How bad do you think the danger is? Are we talking about a use-after-free or some vague check confusion that might be a problem? I'm trying to decide whether this is more of a sec-moderate or a sec-high. Thanks.

It's hard to say, I wouldn't be too surprised if it could end up in a UAF, things like the cycle collector make assumptions about the dom shape...

Comment 10

[BugBot [:suhaib / :marco/ :calixte]]

The bug is marked as tracked for firefox137 (beta). We have limited time to fix this, the soft freeze is in 9 days.

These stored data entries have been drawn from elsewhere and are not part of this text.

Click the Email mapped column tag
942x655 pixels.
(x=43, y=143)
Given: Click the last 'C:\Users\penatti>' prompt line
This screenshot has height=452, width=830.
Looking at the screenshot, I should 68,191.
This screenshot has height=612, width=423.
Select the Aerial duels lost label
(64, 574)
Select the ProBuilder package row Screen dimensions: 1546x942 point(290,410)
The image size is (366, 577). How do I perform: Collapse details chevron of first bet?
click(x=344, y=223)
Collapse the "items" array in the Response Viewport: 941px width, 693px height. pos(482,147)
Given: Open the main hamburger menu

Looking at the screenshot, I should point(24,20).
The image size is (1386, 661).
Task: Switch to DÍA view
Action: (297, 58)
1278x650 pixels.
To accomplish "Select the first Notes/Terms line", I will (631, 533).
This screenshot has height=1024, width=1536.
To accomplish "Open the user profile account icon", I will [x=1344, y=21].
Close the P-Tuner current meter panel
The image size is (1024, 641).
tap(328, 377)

However, the bug still isn't assigned.

:fgriffith, could you please find an assignee for this tracked bug? Given that it is a regression and we know the cause, we could also simply backout the regressor. If you disagree with the tracking decision, please talk with the release managers.

For more information, please visit BugBot documentation.

Comment 11

[Robert Longson [:longsonr]]

bug 1954608 has fixed this for firefox137 (beta) by disabling the regressor.

Comment 12

[Andrew McCreight [:mccr8]]

Thanks. I'll be conservative and mark it sec-high.

Comment 13

[Daniel Holbert [:dholbert]]

Tentatively assigning to longsonr since I think he's looking at this; though if we disable discard on all branches, there's maybe less of a rush to fix it.

Comment 14

[Daniel Holbert [:dholbert]]

(In reply to Robert Longson [:longsonr] from comment #11)

bug 1954608 has fixed this for firefox137 (beta) by disabling the regressor.

We've disabled discard on mozilla-central for Nightly 138 as well now, so users aren't affected by this on any branch at this point (unless they toggle the pref / until we reenable it via the now-reopened bug 1945330).

Comment 15

[Daniel Holbert [:dholbert]]

Triaging as S3 given that this is now off-by-default on all channels.

Per discussion in #security on slack, we should still keep this flagged as sec-high, but of course it's now lower-priority than other sec-high bugs given that it requires a manual about:config tweak in order to trigger.

Comment 16

[BugBot [:suhaib / :marco/ :calixte]]

The severity field for this bug is set to S3. However, the bug is flagged with the sec-high keyword.
:longsonr, could you consider increasing the severity of this security bug?

For more information, please visit BugBot documentation.

Comment 17

[Robert Longson [:longsonr]]

No, it's preffed off in all branches.

Comment 18

[Daniel Holbert [:dholbert]]

We can unset the tracking flag for 137, too; no need to track this now that the required feature is disabled.

Comment 19

[BugBot [:suhaib / :marco/ :calixte]]

Set release status flags based on info from the regressing bug 1951895

Comment 20

[Robert Longson [:longsonr]]

Fixed by bug 1958839

Comment 21

[Daniel Holbert [:dholbert]]

Yup - we can consider it it fixed-by-backout (rather than just disabled-by-pref) for 139 and 140, too.

(Not sure if 'unaffected' or 'fixed' is the more appropriate release-branch-status to reflect that, but it probably doesn't matter much.)

Comment 22

[Bugmon [:jkratzer for issues]]

Verified bug as fixed on rev mozilla-central 20251219050723-739c12f204f1.
Removing bugmon keyword as no further action possible. Please review the bug and re-add the keyword for further analysis.